With the pictures left out, please write out exactly each line from the one containing "This screenshot has width=1552, height=784." through the end of the material.

(Information supplied begins)

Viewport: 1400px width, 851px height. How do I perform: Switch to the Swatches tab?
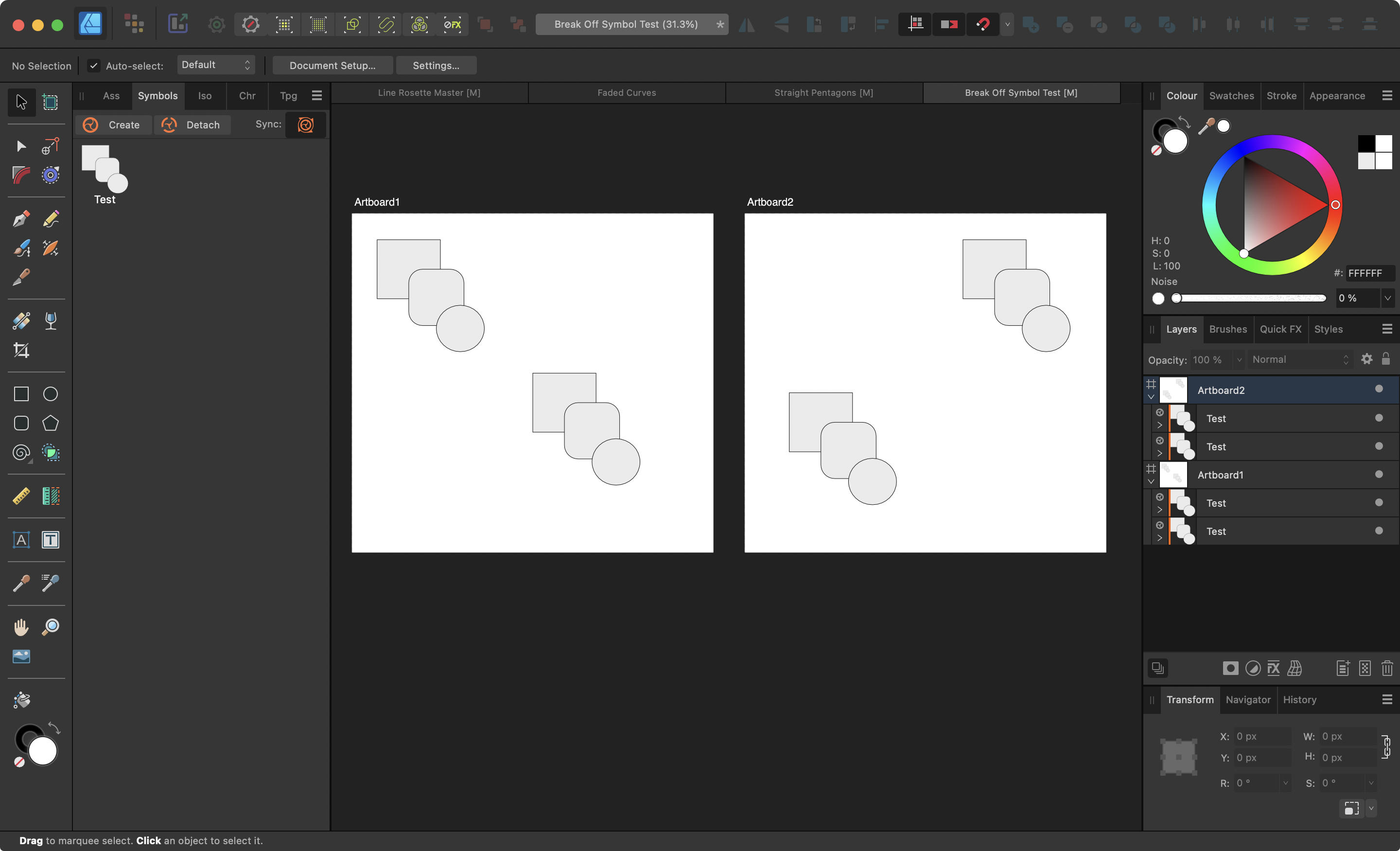1231,95
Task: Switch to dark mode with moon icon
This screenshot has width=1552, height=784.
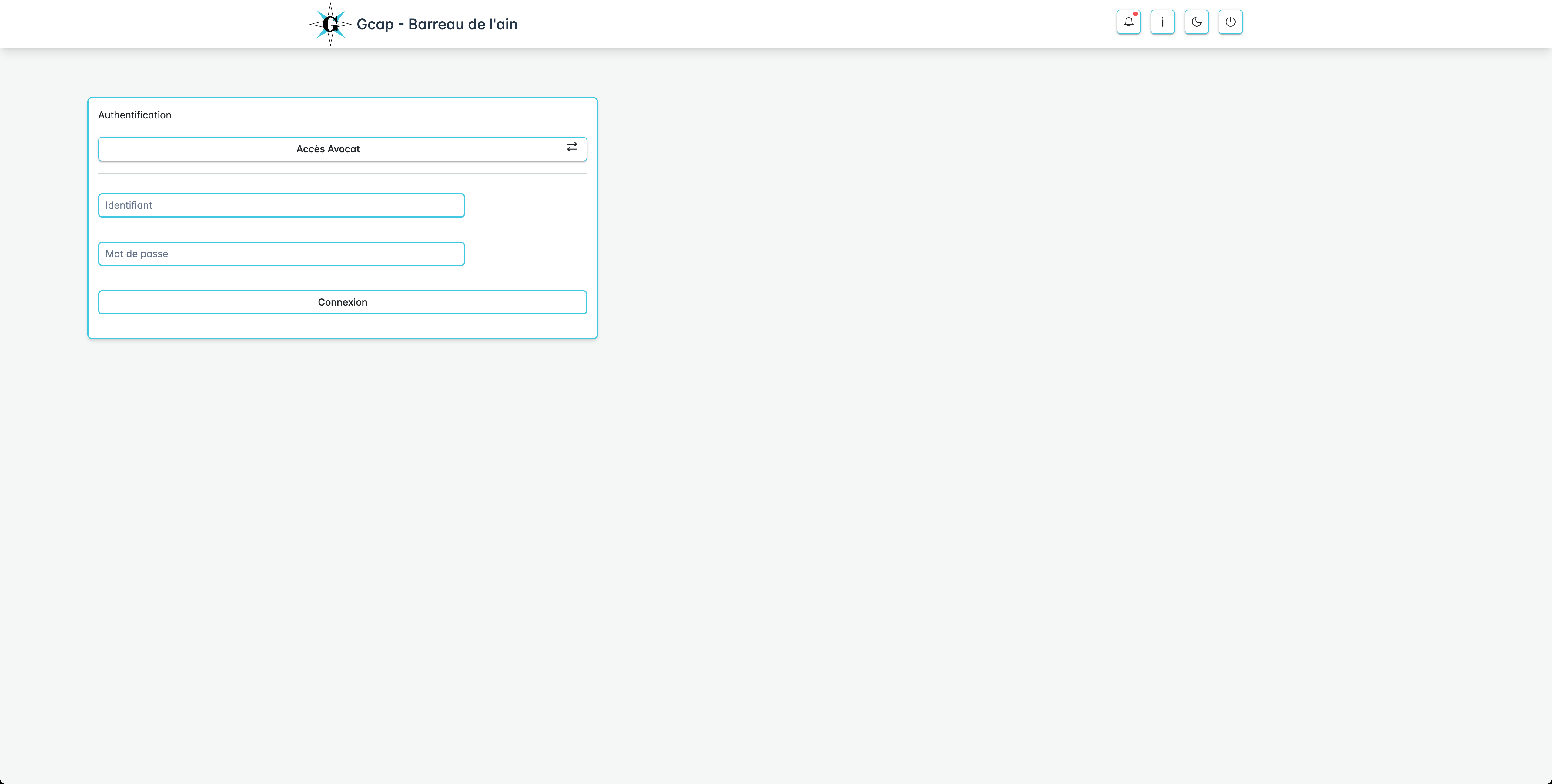Action: click(1196, 22)
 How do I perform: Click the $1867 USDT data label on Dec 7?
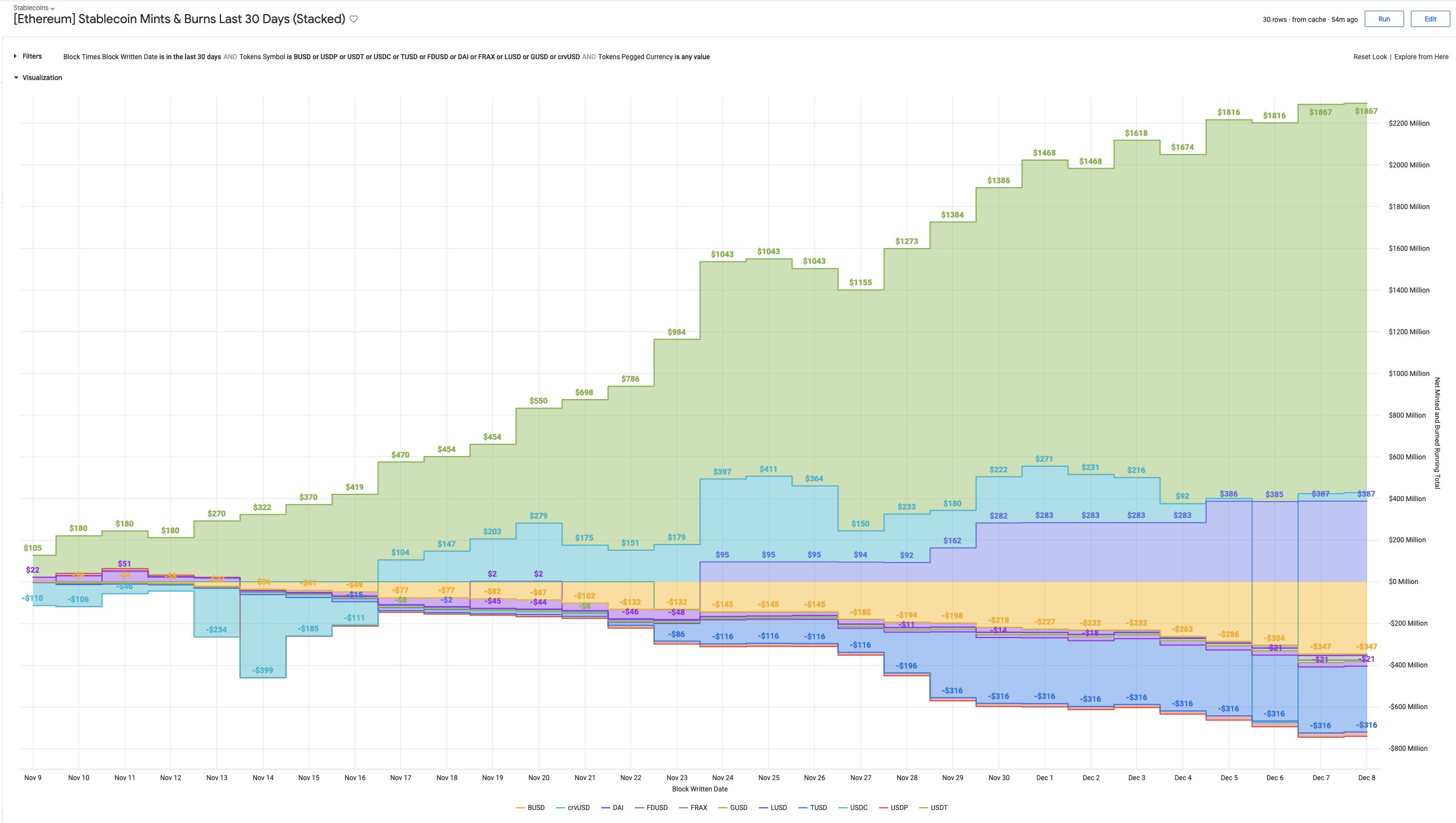coord(1320,113)
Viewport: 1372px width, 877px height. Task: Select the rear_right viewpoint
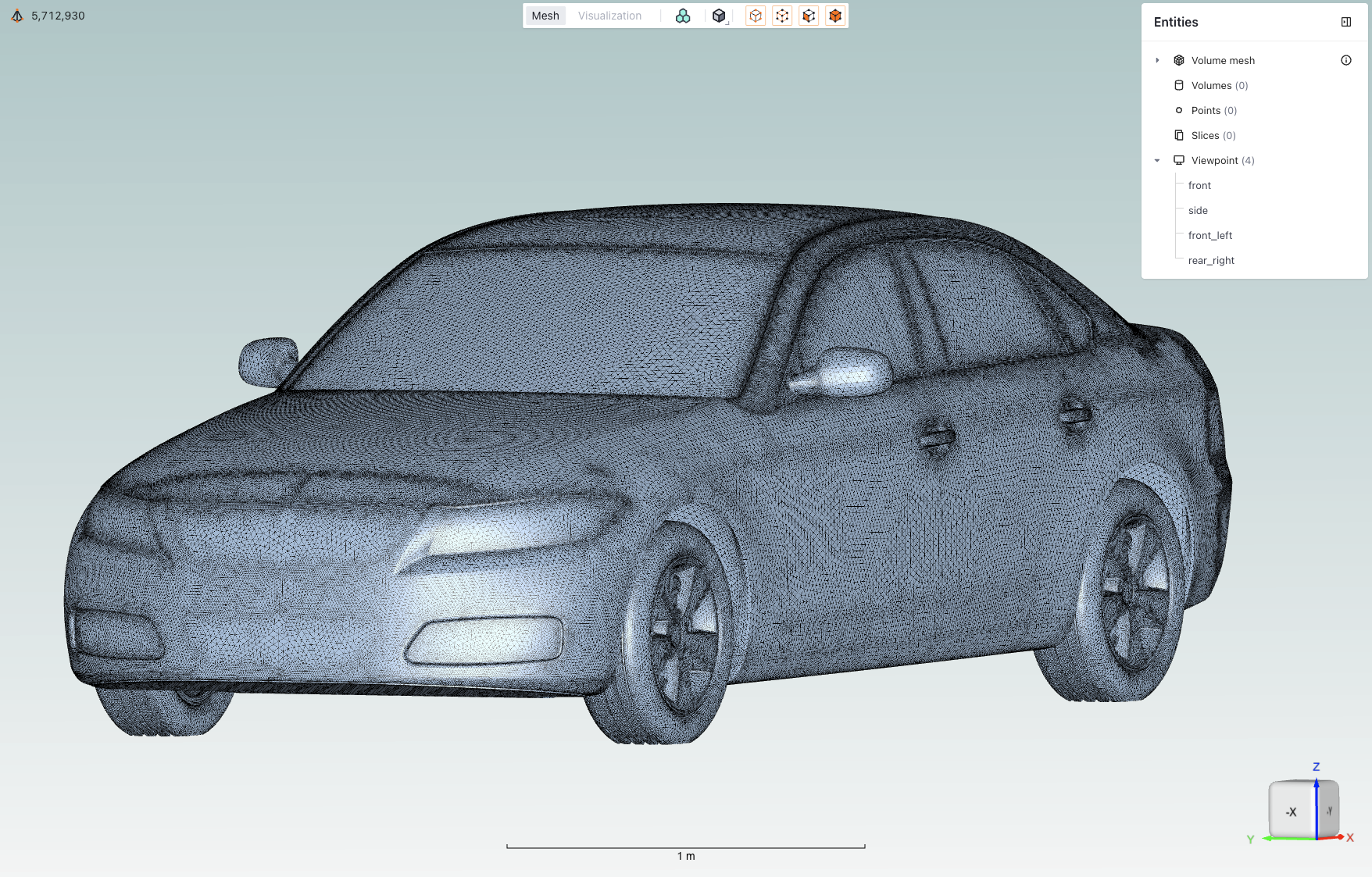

(Information supplied ends)

• Response:
This screenshot has width=1552, height=784.
Action: click(1196, 22)
 How do I perform: Click the $1867 USDT data label on Dec 7?
coord(1320,113)
Viewport: 1372px width, 877px height. Task: Select the rear_right viewpoint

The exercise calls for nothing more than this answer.